The influenza pandemic of 1918-19, which infected some 500 million people worldwide, of whom at least 50 million died, killed 675,000 Americans. According to historical analysis by the CDC, mortality ran high in very young children, adults from ages twenty to forty, and those above sixty-five.

 

The twenty-to-forty age group illustrates how returning soldiers and sailors spread the disease, whether in military encampments or among the civilian population. Washington State was no exception, as two naval training stations and the most important army camp were hotbeds of infection.

 

Seattle officials at first downplayed the danger, after which they issued ordinances banning social gatherings, shutting theaters, closing schools, and instructing police to enforce the laws against spitting on the street.
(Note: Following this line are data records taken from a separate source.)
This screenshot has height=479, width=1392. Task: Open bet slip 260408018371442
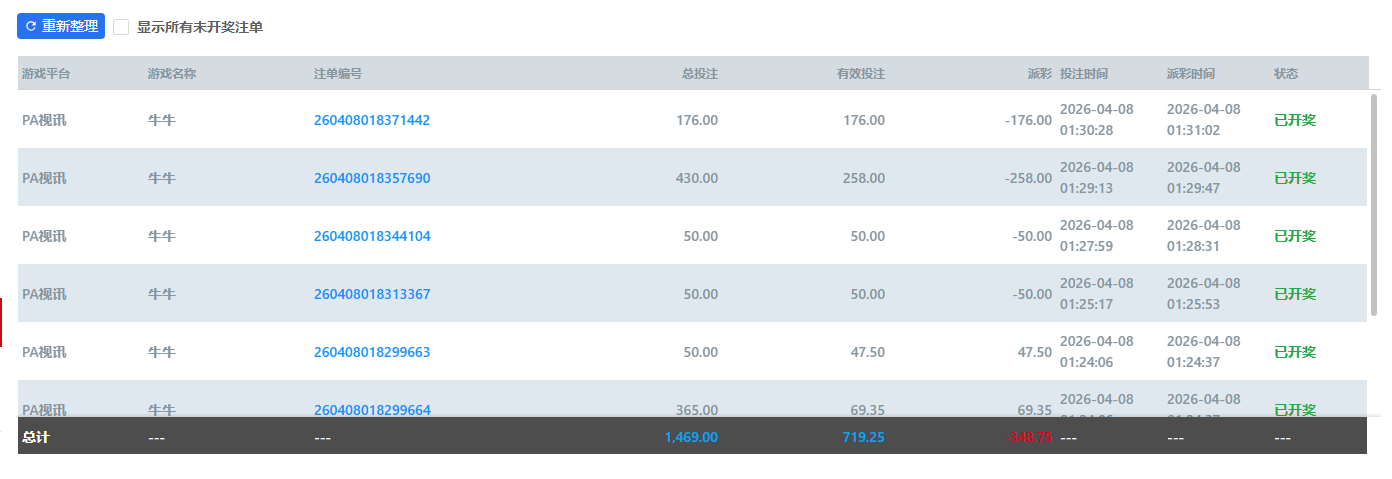pyautogui.click(x=372, y=120)
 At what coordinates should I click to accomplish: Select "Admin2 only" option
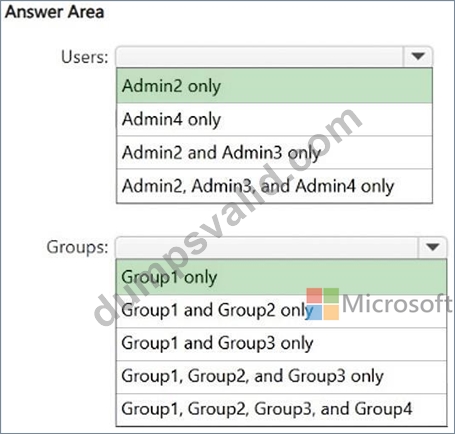click(274, 86)
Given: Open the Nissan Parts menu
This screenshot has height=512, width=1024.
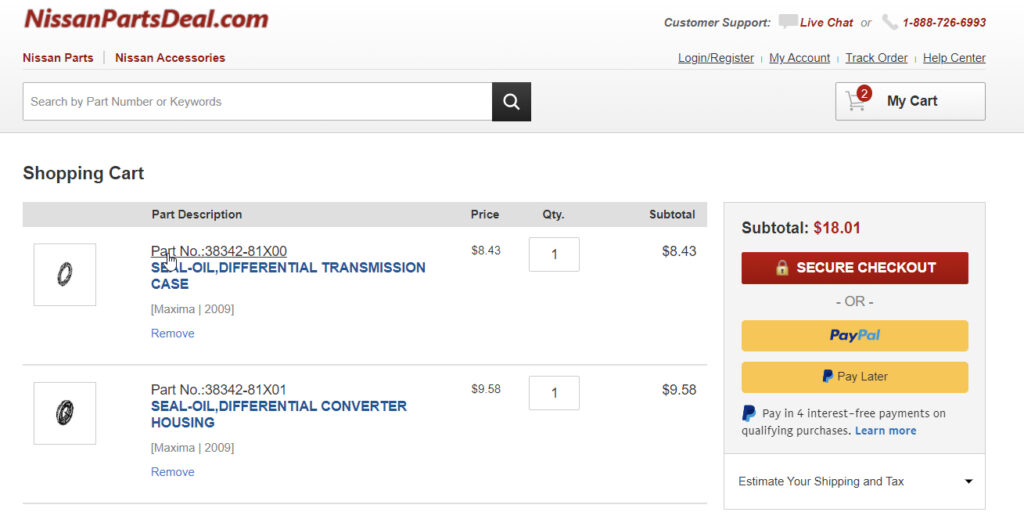Looking at the screenshot, I should (58, 58).
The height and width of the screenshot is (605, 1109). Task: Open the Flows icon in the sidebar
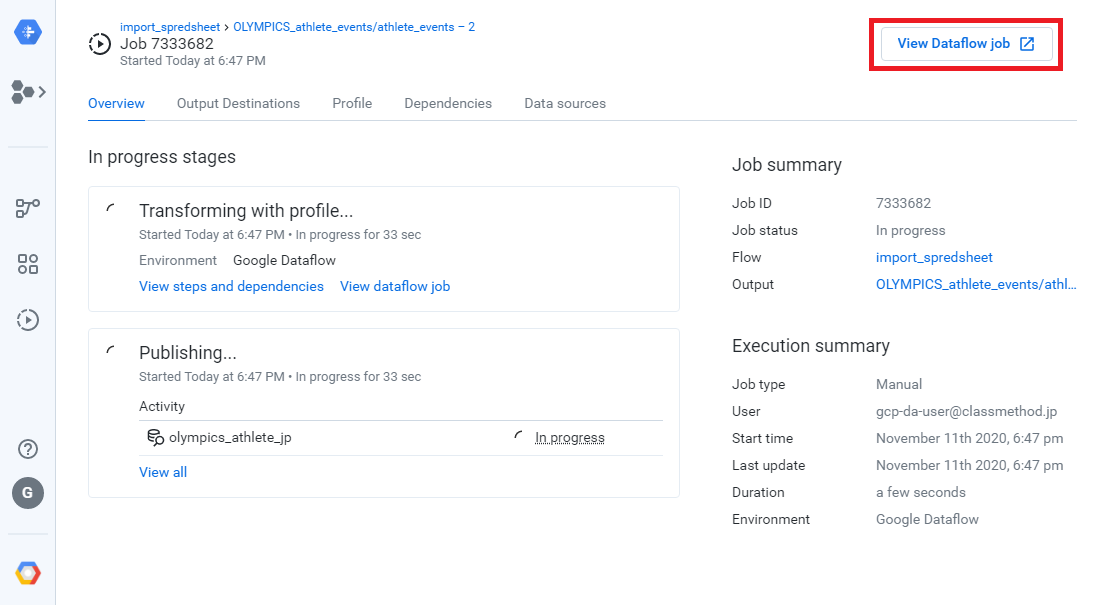[x=22, y=92]
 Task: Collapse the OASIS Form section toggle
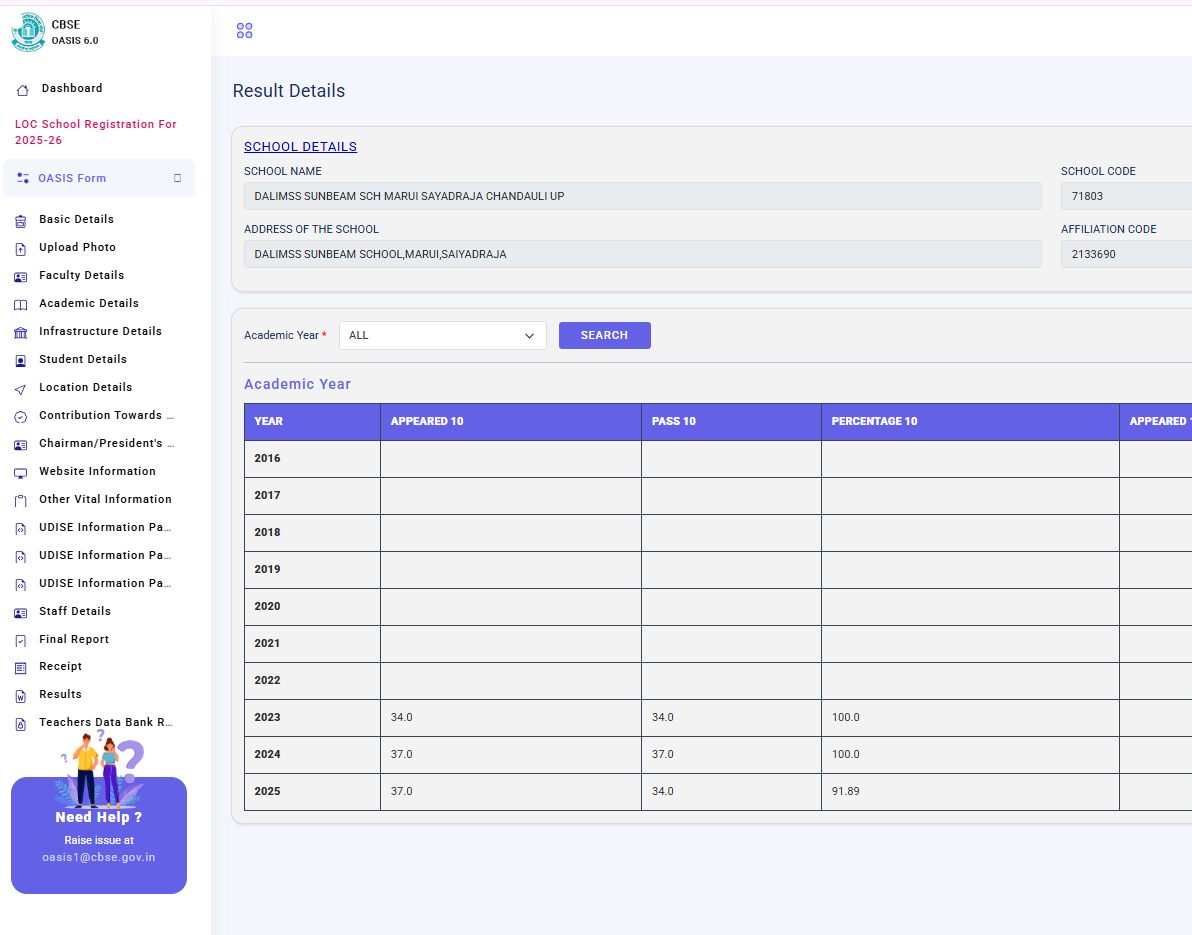[x=177, y=178]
When these measures failed to slow the spread, the city's leaders, thundering against the populace, enacted further restrictions and threatened fines for infractions.

 

For instance, if you wanted to ride a trolley, you had to wear a mask, and the mask must have at least six thicknesses, rather than the usual four. Acid commentary ensued. After all, if nobody understood the disease, how could anyone say how thick the mask should be?

 

The criticism underlined how powerless medical science was. With typical bravado, the city's leading health authority trumpeted the effectiveness of influenza serum, which, in fact, provided little or no protection. Further, if the flu virus didn't kill its victims, opportunistic bacterial infections might, and in those days, no antibiotics existed.

 

Nevertheless, the infection rate petered out. The disease did rebound in December for another month or two; announcements of weddings and funerals held in homes rather than houses of worship suggest how people coped with the ban on public functions. Toward the end of February 1919, the plague vanished from Seattle, having killed an estimated 1,400 among a population of 315,000, a relatively low mortality rate. Other cities were less lucky.